• Action item
Starting at the line that contains "The image size is (550, 379).", quote every line through the end of the entries, word for word, skipping the pictures.

• Data to process
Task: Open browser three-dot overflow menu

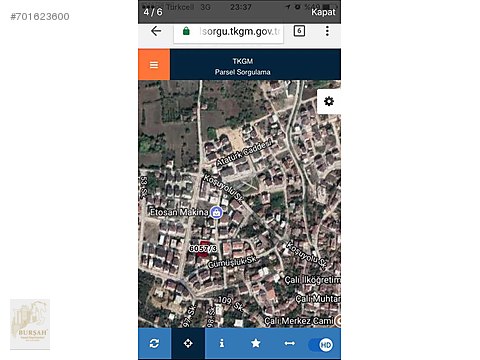Action: [x=327, y=31]
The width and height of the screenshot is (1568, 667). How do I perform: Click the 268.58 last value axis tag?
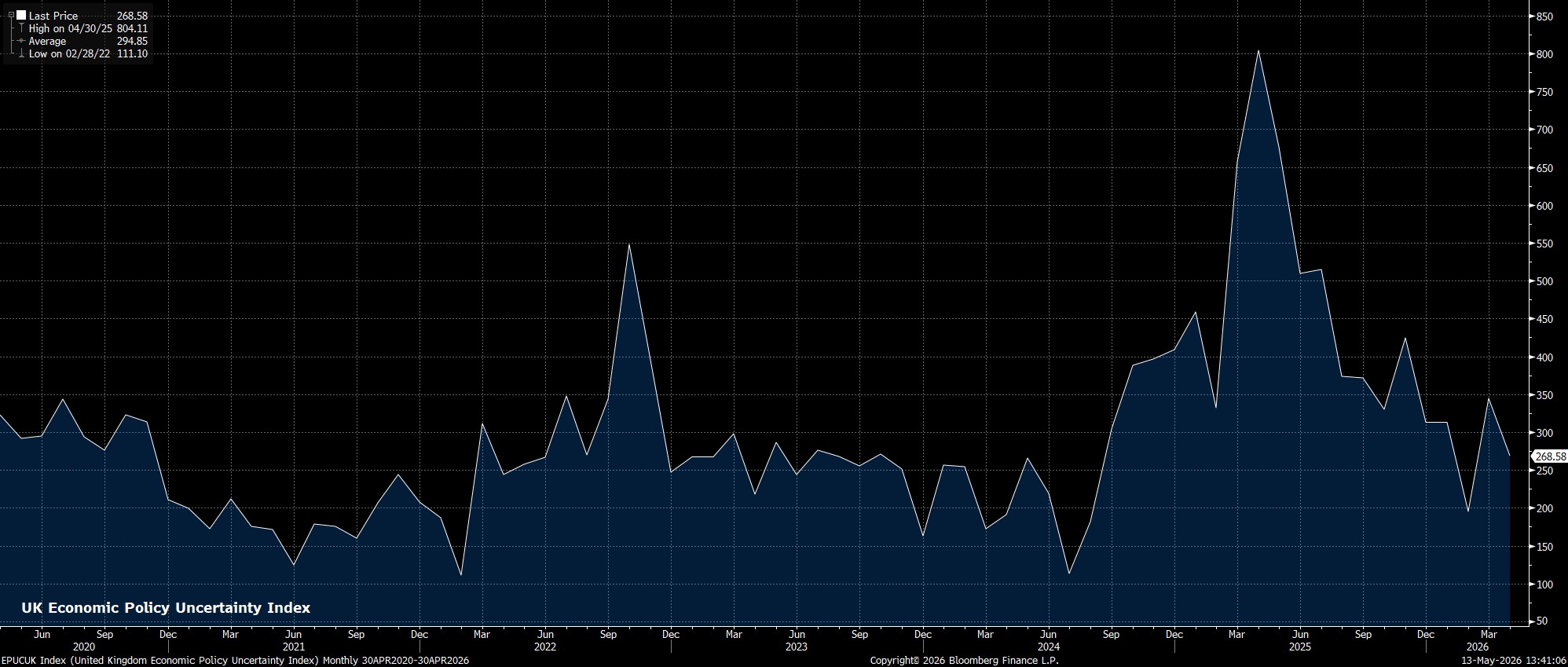coord(1550,456)
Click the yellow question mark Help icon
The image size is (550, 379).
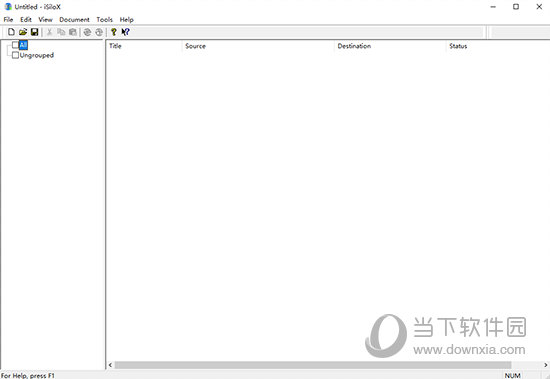[x=114, y=32]
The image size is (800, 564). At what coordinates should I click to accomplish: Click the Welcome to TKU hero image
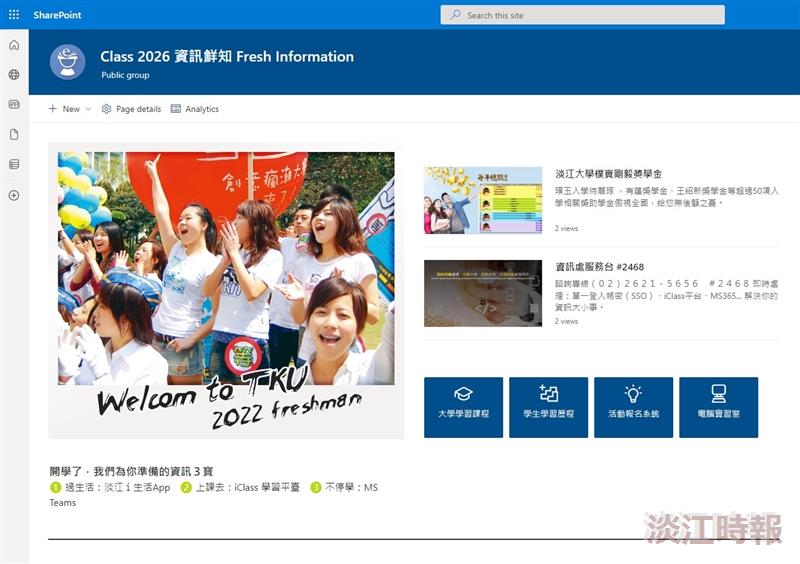(226, 291)
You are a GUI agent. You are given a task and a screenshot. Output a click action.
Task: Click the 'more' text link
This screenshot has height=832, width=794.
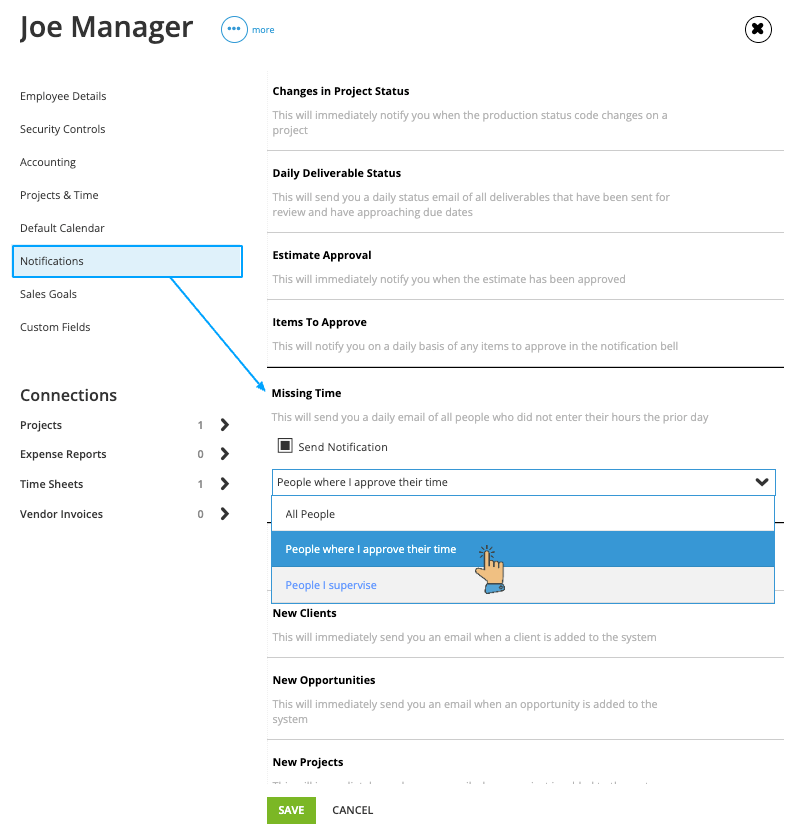point(263,30)
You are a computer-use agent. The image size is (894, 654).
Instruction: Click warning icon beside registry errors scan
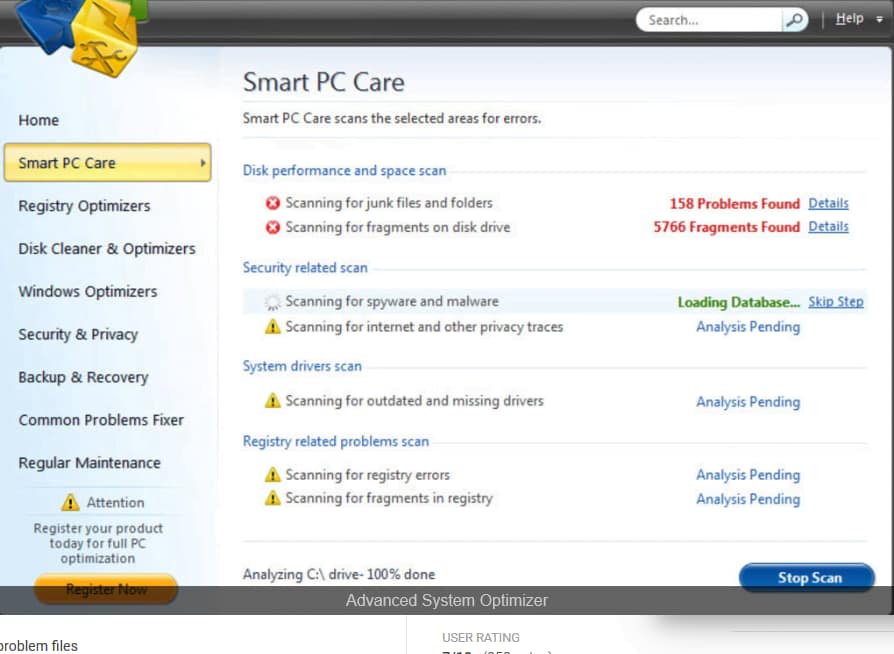tap(272, 475)
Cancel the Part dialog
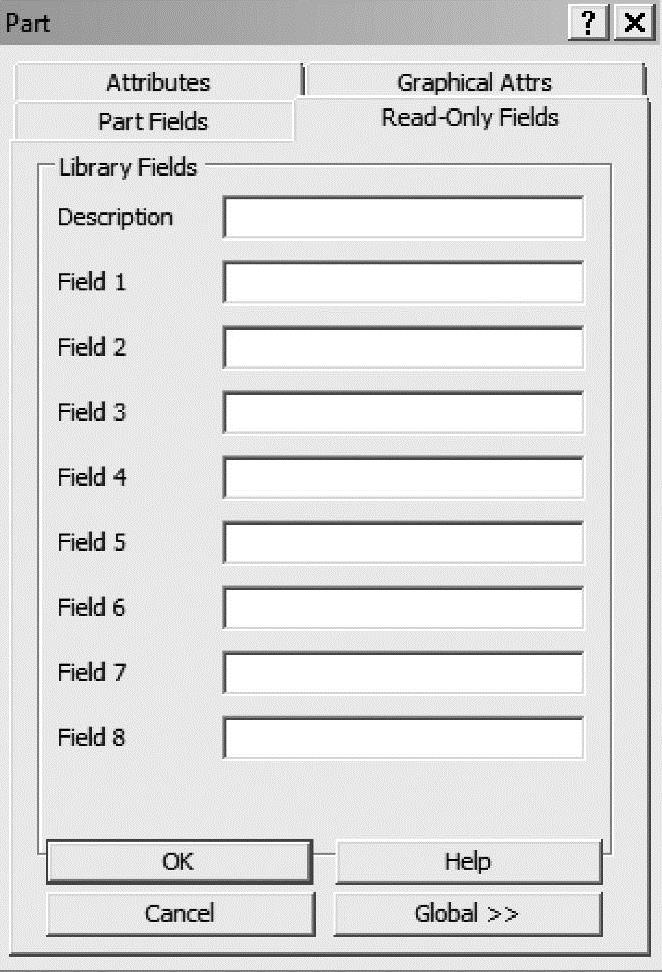 pyautogui.click(x=179, y=913)
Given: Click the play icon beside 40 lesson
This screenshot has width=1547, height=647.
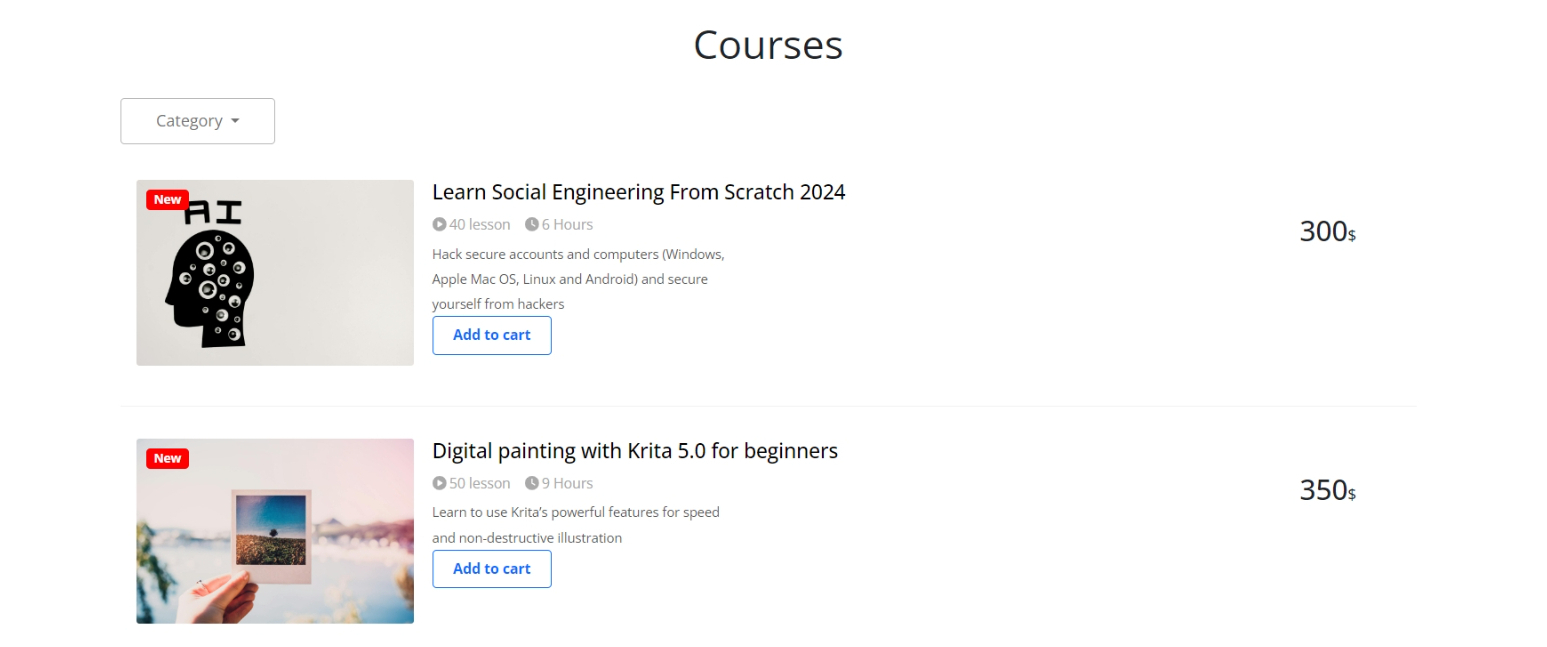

• Response below
The image size is (550, 379).
[x=114, y=32]
The image size is (800, 564). At what coordinates should I click to accomplish: Click the Welcome to TKU hero image
(226, 291)
You are a GUI agent. You are given a task and a screenshot. Output a click action.
Task: Click the 'more' text link
This screenshot has height=832, width=794.
point(263,30)
You are a computer-use agent. The image size is (894, 654).
Instruction: Click warning icon beside registry errors scan
tap(272, 475)
Cancel the Part dialog
 pyautogui.click(x=179, y=913)
Given: Click the play icon beside 40 lesson
This screenshot has width=1547, height=647.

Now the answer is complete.